Fine Dining from the Wrong Perspective

Traveling in New York City last week, I had the pleasure of sitting down at two restaurants I’ve wanted to visit for a long time: Momofuku Noodle Bar and Les Halles.

The latter was the launching point of Anthony Bourdain’s career as a television personality (he still maintains the title of Executive Chef) and the former was the first restaurant of David Chang, who has blended old school street Asian food with high end molecular gastronomy at several restaurants across New York.


Steak tartare at Les Halles

Both Momofuku and Les Halles have produced excellent cookbooks, appropriately titled Momofuku and The Les Halles Cookbook, co-written by their respective chefs. While the quality of the recipes is debatable (and everything is when it comes to the cooking world), they are both wonderfully written, containing essays on cooking, tales from the chefs' lives and storylike presentations of cooking instructions. 

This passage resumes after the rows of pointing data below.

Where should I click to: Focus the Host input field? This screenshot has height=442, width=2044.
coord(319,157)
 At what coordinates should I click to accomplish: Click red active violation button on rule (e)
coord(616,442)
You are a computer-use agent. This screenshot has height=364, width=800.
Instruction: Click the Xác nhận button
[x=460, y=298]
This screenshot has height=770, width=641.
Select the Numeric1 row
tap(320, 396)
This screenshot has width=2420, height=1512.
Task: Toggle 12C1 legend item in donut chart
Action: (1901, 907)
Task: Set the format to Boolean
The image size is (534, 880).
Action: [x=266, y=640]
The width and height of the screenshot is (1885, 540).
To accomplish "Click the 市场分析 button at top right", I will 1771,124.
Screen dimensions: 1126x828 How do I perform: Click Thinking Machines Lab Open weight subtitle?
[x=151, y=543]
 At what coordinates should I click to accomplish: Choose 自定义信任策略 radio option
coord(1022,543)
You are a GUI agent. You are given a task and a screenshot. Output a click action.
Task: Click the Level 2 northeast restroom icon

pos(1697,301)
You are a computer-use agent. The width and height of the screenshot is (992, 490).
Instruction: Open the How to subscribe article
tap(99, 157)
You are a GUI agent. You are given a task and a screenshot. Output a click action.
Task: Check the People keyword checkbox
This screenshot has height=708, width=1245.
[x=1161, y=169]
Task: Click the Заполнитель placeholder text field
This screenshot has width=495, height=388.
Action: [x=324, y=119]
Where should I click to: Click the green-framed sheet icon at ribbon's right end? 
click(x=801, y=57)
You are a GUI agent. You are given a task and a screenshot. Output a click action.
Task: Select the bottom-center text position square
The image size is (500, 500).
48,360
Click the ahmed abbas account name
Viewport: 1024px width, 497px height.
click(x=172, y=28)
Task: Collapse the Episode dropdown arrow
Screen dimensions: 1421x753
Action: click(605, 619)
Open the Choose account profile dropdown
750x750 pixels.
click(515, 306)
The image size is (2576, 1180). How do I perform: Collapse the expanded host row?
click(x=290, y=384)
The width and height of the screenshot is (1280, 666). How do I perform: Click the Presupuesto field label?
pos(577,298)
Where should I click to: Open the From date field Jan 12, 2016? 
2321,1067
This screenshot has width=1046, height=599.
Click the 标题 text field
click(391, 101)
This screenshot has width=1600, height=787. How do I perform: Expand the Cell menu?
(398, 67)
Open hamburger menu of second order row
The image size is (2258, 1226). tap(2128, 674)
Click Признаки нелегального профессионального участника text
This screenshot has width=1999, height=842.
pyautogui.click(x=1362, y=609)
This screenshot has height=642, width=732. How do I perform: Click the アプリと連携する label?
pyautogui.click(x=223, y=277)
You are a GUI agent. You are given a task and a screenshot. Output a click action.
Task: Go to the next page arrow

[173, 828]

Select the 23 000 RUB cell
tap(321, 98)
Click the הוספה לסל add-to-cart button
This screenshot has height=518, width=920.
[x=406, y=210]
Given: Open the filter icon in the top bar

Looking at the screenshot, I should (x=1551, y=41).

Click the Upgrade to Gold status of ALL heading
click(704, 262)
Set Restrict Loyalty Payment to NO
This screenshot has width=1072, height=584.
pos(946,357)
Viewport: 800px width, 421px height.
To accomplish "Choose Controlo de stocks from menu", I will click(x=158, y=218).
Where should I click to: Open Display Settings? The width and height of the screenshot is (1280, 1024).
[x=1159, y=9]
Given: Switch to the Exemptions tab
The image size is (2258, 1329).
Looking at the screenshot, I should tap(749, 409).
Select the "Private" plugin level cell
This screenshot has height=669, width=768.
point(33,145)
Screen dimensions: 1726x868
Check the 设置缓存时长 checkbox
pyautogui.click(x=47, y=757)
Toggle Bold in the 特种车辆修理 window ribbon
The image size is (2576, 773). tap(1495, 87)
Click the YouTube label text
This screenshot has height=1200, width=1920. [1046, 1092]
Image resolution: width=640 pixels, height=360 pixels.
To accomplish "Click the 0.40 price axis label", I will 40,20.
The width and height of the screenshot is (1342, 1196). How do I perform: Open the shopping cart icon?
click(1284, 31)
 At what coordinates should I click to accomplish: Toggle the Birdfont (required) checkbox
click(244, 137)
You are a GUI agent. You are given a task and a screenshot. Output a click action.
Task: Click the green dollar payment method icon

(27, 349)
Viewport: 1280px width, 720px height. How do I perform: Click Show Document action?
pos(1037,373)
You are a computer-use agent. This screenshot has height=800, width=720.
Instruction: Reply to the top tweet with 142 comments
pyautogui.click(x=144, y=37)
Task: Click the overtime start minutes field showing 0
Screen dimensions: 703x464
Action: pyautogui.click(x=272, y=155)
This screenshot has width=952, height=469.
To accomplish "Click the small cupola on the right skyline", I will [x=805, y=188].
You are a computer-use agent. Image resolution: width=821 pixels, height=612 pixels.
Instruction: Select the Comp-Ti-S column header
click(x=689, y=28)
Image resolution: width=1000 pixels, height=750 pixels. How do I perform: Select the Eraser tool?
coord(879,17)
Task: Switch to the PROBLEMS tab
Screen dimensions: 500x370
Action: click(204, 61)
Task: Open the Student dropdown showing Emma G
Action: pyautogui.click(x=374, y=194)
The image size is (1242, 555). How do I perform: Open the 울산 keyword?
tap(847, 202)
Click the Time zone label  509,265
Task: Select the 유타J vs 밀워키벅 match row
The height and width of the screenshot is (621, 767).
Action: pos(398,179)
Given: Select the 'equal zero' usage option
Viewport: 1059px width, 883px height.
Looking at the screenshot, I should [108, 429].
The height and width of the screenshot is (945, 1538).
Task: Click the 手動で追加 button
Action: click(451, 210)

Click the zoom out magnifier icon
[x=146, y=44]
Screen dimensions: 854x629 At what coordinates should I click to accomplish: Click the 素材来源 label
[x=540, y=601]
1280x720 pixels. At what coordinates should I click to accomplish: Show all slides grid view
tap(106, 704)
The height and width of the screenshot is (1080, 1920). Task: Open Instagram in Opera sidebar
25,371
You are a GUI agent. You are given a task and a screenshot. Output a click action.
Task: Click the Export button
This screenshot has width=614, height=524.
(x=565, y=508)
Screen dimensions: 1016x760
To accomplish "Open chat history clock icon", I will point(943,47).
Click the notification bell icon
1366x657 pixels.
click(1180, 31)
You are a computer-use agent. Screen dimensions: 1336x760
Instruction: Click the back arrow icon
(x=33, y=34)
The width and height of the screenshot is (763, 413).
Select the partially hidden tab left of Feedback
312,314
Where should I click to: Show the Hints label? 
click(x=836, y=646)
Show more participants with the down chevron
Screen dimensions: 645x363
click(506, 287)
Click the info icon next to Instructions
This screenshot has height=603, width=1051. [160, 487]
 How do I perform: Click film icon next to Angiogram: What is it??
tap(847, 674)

This is exactly why having lunch at these places was so tough. Because they are written by chefs, cookbooks are kitchen driven.  When you cook the same dishes a few thousand times, food starts to take on new and enlightening dimensions that make eating potatoes or noodles all the more enriching. The authors' excitement about their food lies in that perspective.

Unfortunately, this doesn't translate automatically into a dining experience.

This is not to say the meals at these places were bad (though Les Halles was out of blood sausage), but, for me at least, it was a reminder that no matter how glam the restaurant is, food is better and more interesting from the perspective of the person eating it, after they have made it themselves.